While the Bush Administration has reduced taxes on the wealthiest Americans and undermined social welfare programs over the past 6 years, 5 million more Americans have fallen into poverty, bringing the total to 37 million.  That means at least one in eight Americans are now living in poverty.  

In response, a task force of academics, worker representatives, and low-income advocates convened by the Center for American Progress, has issued a report on poverty in America which includes a 12-step plan to reduce poverty levels by 50% within 10 years.  Enacting just four of the steps would lift 9.4 million Americans out of poverty and help ensure they have the tools to stay out:

  • indexing the minimum wage to half the average hourly wage ($8.40 in 2006)
  • expanding access to child care and early education
  • enacting the Employee Free Choice Act
  • expanding the earned income and child tax credits 

Other recommendations include locating affordable housing in opportunity-rich communities, increasing access to Pell Grants and other higher education assistance programs, and helping former prisoners reintegrate into their communities.  While it is likely the report's recommendations will need to wait for the next administration, cities and states are already acting to provide relief to poor families.

Poverty Commissions - California, Delaware and Vermont legislatures are moving bills to establish commissions charged with developing comprehensive plans to reduce child poverty by at least 50% within 10 years. Connecticut is moving HB 7247, a bill to designate community action agencies as the state's coordinating agencies to reduce child poverty, with the goal of cutting child poverty in half by 2014.

Financial Incentives - New York City will soon start a pilot project that gives $5,000 a year to poor families who meet goals designed to help lift them out of poverty, such as regular medical appointments, attending parent-teacher conferences and getting a full-time job.  The project is modeled after a Mexican program that has been praised by the World Bank and others as a model for fighting chronic poverty.

Low-Income Tax Credits - In addition to HB 1443, which provides income tax relief to low-income residents, Arkansas legislators are moving HB 1337 to provide an income tax credit of $75 for low-income taxpayers and each of their dependents in order to provide grocery tax relief.  In Oregon, to raise awareness of the difficulties faced by families living in poverty, Gov. Ted Kulongoski pledged to live off $21 worth of groceries for a week, which is what the average food stamp recipient spends weekly.  To help him make his purchases, a food stamp recipient and mother of three accompanied the Governor to a grocery store where she steered him away from healthier organic foods and toward low-cost staples like macaroni and cheese.
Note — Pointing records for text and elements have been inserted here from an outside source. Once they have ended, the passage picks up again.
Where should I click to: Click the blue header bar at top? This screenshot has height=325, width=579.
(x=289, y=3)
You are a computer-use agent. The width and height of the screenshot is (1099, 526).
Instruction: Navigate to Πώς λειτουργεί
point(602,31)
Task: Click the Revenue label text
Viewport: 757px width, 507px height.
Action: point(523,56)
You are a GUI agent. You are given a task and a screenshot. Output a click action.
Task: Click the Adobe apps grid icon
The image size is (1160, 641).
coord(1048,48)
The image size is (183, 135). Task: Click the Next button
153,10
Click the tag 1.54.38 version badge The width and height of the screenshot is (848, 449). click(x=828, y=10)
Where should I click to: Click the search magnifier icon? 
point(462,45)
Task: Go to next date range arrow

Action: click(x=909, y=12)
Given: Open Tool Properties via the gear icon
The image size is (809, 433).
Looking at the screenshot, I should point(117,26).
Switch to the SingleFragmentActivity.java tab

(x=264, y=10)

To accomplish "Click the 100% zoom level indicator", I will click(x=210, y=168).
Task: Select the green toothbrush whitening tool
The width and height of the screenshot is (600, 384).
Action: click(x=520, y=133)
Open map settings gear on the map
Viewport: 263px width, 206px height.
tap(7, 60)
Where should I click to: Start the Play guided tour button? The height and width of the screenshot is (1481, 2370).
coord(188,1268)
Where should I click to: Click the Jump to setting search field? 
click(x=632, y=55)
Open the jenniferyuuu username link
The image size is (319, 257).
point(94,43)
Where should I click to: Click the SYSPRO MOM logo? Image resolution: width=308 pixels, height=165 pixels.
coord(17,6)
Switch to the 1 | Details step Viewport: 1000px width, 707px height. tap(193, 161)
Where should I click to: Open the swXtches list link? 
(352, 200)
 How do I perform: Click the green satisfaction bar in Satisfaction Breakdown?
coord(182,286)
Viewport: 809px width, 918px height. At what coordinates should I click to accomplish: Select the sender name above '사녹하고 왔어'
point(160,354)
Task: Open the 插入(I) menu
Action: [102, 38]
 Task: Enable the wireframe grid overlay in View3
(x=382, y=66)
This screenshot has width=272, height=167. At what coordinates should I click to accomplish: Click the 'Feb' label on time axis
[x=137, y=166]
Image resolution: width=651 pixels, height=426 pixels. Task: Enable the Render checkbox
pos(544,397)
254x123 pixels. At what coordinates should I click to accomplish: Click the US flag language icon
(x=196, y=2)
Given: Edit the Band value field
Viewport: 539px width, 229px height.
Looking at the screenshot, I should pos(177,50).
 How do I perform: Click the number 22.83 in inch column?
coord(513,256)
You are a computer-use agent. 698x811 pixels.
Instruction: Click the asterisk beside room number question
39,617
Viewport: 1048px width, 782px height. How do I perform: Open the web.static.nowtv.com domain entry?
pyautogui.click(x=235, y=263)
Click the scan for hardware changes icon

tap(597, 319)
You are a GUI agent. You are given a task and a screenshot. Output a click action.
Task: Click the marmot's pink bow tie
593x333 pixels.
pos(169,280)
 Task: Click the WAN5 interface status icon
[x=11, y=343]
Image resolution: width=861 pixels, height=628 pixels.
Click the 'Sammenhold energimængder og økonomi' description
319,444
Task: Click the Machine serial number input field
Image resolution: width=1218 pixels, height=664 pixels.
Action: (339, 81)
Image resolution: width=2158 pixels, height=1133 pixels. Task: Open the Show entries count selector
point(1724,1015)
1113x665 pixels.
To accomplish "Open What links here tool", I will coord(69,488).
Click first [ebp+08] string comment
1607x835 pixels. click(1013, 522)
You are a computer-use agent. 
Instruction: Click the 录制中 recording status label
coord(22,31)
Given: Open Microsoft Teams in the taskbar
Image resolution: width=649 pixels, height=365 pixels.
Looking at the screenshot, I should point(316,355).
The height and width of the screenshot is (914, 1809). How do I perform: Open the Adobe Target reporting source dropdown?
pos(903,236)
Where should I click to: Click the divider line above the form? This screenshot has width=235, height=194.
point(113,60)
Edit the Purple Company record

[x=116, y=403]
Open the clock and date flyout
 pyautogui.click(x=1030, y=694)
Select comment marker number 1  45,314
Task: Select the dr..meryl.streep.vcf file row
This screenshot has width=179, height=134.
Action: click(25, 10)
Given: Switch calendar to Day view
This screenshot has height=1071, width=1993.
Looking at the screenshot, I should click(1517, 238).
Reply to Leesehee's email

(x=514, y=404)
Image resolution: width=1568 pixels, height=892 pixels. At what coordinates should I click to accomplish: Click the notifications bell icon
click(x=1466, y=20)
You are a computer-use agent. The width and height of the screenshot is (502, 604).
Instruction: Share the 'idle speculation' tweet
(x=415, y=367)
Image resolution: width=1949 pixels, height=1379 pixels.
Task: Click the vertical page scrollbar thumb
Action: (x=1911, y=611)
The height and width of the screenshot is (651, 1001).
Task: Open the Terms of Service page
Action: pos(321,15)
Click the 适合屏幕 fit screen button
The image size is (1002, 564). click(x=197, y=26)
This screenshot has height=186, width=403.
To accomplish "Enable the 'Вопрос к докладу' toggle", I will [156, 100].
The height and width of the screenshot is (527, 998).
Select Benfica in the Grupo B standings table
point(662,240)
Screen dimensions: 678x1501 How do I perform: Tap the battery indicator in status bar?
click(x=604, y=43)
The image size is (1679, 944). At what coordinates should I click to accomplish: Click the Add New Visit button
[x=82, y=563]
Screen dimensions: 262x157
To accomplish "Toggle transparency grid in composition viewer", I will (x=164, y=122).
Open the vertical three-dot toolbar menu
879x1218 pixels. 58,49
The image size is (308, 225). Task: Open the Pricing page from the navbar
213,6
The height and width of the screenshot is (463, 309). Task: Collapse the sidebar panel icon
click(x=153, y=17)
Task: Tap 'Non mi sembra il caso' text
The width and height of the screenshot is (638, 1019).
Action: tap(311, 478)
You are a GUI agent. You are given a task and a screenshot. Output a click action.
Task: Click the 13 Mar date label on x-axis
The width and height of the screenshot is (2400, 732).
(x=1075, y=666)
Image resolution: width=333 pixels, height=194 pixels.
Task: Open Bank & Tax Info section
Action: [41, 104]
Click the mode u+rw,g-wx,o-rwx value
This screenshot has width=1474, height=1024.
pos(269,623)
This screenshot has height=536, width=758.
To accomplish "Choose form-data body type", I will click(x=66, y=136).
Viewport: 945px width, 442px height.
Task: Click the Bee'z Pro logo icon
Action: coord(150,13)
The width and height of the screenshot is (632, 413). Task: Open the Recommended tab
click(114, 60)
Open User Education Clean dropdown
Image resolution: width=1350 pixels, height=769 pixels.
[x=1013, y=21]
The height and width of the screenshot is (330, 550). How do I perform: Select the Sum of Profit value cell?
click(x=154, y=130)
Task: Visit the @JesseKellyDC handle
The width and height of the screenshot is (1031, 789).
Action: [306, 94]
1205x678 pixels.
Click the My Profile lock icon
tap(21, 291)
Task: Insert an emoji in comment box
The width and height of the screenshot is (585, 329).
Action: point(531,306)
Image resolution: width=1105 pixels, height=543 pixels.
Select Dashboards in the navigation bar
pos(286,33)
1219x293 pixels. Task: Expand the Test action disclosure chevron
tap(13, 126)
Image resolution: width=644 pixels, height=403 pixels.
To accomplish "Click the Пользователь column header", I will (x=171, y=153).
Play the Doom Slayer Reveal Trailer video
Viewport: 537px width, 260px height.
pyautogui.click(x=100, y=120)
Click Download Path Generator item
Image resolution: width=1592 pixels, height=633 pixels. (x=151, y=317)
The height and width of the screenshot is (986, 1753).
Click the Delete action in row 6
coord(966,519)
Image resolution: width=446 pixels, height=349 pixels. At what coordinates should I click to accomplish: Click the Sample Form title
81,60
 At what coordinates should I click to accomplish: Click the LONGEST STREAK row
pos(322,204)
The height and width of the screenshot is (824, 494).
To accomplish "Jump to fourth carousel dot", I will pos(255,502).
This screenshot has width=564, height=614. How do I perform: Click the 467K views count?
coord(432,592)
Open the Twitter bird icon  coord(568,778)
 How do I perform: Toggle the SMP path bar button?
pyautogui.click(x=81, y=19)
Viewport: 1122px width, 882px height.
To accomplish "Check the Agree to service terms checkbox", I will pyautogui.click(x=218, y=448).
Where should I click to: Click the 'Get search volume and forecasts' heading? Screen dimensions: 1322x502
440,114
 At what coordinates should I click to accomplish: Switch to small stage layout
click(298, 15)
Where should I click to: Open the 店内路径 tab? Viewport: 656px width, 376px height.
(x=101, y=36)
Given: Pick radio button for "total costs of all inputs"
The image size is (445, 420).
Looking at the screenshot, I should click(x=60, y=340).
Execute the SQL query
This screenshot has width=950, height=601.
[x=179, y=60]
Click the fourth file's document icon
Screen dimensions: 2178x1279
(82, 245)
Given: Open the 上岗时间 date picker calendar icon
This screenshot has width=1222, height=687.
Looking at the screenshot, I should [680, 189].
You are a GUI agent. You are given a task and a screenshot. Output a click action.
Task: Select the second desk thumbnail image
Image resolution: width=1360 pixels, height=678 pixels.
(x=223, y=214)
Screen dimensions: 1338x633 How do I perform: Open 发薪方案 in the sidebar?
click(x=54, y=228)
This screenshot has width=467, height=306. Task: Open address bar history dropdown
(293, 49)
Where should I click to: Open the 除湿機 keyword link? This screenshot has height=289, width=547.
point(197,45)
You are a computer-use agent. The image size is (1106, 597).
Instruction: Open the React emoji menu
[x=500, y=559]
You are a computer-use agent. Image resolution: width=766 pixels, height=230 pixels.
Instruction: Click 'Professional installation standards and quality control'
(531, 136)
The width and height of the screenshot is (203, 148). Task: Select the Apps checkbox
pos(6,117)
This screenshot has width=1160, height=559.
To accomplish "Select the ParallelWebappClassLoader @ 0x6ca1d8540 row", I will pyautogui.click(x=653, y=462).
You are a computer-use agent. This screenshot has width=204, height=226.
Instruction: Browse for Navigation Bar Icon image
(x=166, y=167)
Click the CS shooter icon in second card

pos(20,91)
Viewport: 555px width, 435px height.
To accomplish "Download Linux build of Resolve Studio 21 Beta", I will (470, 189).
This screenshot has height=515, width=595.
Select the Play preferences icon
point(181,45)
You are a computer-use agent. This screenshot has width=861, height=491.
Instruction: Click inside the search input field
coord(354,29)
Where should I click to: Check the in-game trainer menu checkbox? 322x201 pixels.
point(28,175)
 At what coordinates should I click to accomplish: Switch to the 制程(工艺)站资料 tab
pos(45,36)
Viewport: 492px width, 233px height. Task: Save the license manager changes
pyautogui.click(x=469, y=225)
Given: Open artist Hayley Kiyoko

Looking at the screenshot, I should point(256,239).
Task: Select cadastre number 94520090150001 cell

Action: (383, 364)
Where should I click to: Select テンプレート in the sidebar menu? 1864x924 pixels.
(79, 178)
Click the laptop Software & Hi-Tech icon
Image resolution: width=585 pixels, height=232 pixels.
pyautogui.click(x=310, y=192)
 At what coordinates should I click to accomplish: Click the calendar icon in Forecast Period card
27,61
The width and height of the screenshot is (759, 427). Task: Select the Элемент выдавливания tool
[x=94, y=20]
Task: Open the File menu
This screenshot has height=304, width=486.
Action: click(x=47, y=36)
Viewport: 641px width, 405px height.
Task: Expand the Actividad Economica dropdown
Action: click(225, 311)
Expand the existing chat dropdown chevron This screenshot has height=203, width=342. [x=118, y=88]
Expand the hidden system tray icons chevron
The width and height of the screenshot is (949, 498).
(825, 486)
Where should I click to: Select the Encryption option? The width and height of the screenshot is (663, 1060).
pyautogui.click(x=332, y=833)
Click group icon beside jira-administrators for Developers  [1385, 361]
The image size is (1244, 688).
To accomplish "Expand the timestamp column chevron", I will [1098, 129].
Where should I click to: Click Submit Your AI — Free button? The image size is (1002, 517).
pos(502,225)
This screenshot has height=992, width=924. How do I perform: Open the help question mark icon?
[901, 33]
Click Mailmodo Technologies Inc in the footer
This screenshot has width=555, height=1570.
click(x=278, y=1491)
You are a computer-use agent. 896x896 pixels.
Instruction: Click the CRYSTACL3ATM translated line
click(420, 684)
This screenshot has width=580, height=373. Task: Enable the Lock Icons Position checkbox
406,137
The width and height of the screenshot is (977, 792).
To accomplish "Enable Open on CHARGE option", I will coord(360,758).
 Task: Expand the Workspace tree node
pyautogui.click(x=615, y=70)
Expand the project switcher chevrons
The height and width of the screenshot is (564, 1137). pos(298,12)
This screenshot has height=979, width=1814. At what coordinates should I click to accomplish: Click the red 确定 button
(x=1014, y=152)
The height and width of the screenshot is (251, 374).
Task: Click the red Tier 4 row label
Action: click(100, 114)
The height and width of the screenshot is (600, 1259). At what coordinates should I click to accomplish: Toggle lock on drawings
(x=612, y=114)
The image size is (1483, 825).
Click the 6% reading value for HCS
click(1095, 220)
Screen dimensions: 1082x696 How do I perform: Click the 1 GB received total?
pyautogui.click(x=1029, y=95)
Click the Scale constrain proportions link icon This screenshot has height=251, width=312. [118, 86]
Living Wage Requirements - On the heels of Maryland's first-in-the-nation state living wage law, the Hawaii House and Senate have sent HB 760 to conference committee to iron out differences on a bill that would establish living wage requirements for service contract workers.  The bill would require public contractors to pay workers at levels similar to what public employees receive for similar work. 

Step-by-step, states can extend a hand-up for those in poverty, make sure that all work is rewarded with decent pay, and assure that low-income families have the educational and financial tools to help themselves.